═════ Excerpted records
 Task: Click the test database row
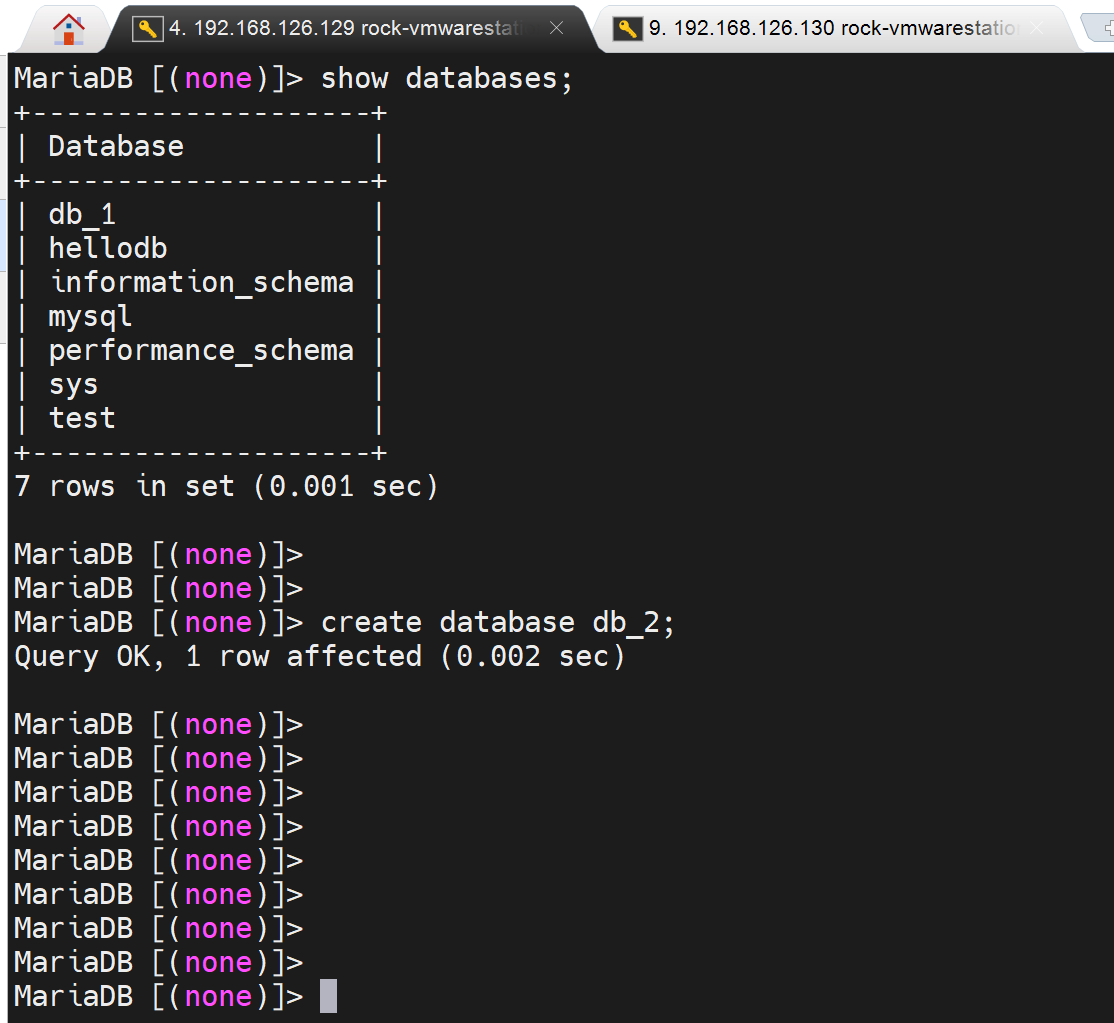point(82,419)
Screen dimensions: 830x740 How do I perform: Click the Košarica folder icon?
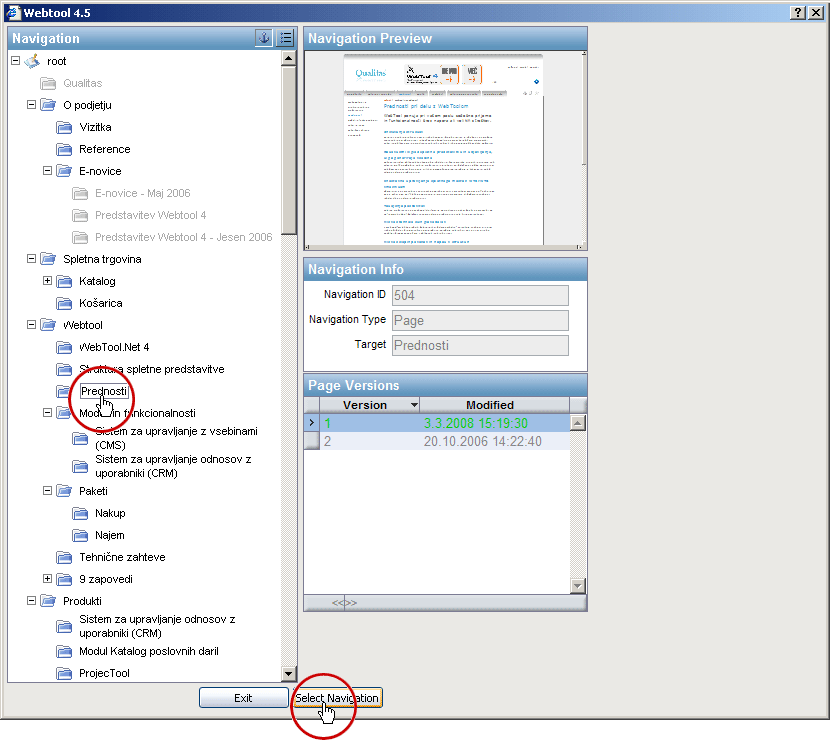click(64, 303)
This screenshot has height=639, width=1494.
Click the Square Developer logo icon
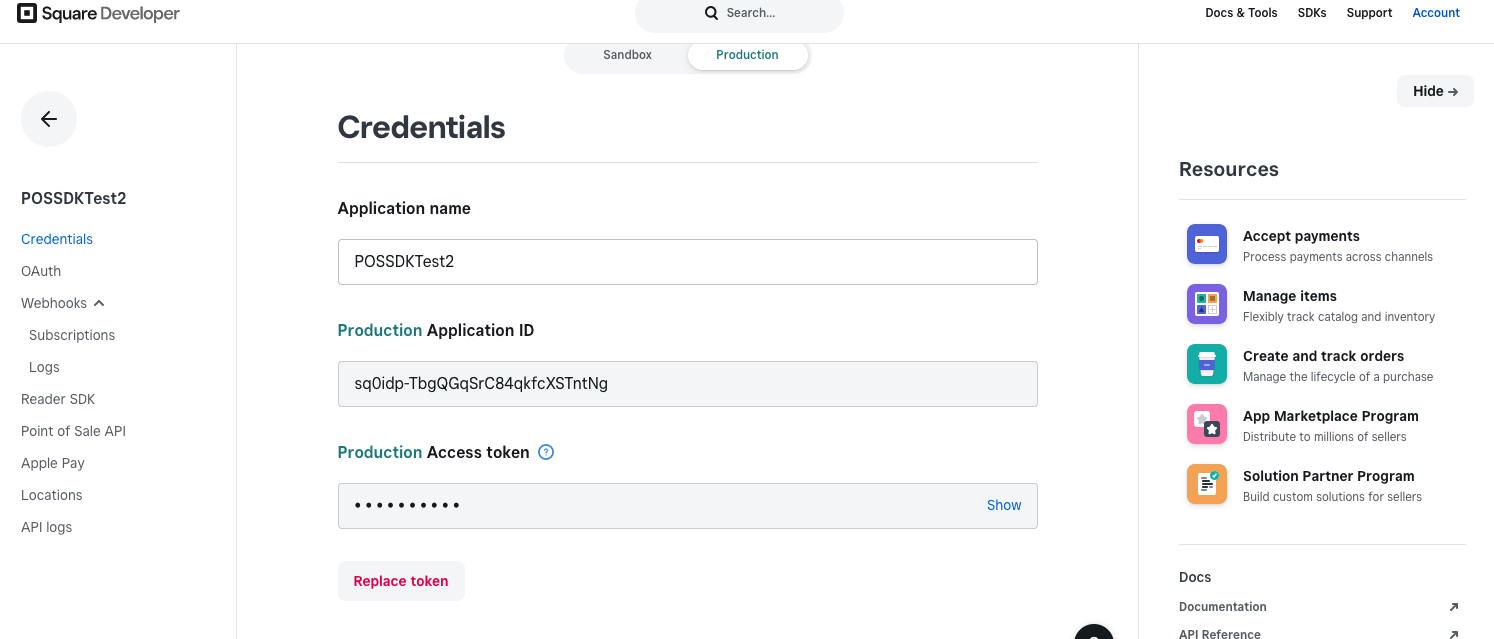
══════════
• Exercise requirements: The records above must be repeated exactly, minus their pictures.

• Answer for this exercise:
 Task: Click the test database row
point(82,419)
Screen dimensions: 830x740 How do I perform: Click the Košarica folder icon?
click(64, 303)
This screenshot has height=639, width=1494.
Click the Square Developer logo icon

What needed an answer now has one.